Given task:
Render every line of the data below as a Markdown table with the columns "Row" and "Data line," skipping any blank lines. Leave the pictures out of the table.

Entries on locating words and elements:
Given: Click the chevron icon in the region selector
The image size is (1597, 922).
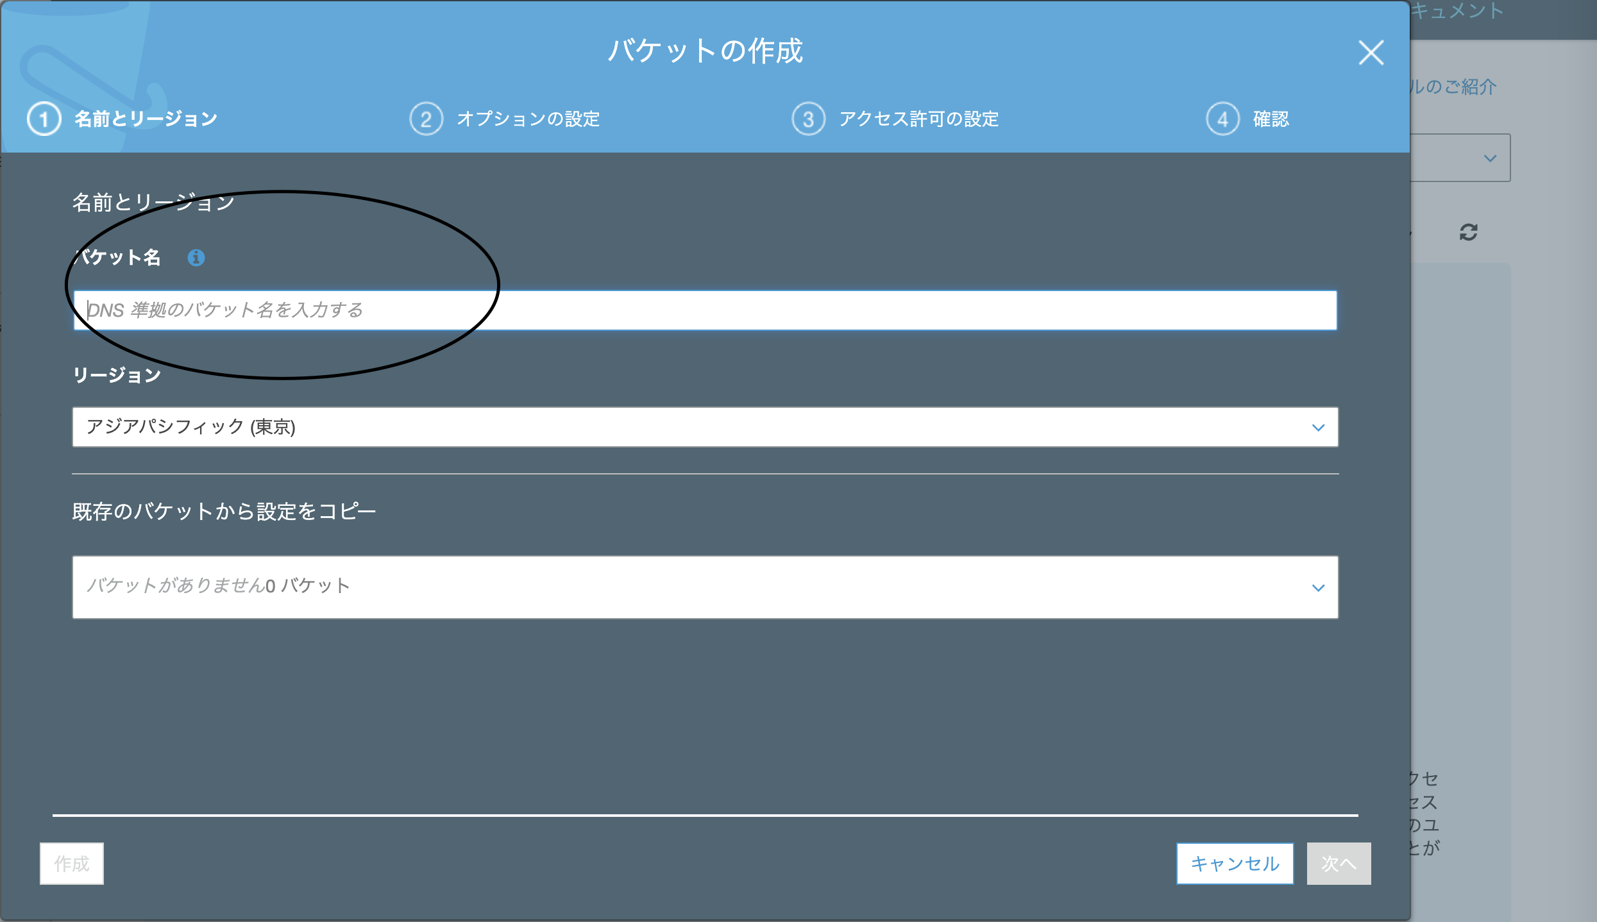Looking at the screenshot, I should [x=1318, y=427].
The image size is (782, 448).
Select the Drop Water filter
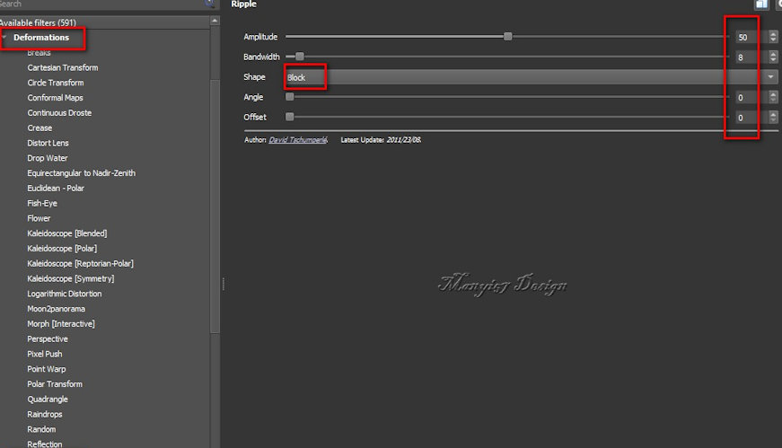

Correct output:
| Row | Data line |
|---|---|
| 1 | Given: Click the chevron icon in the region selector |
| 2 | The image size is (1597, 922). |
| 3 | Looking at the screenshot, I should [x=1318, y=427]. |
| 4 | The image size is (782, 448). |
| 5 | Select the Drop Water filter |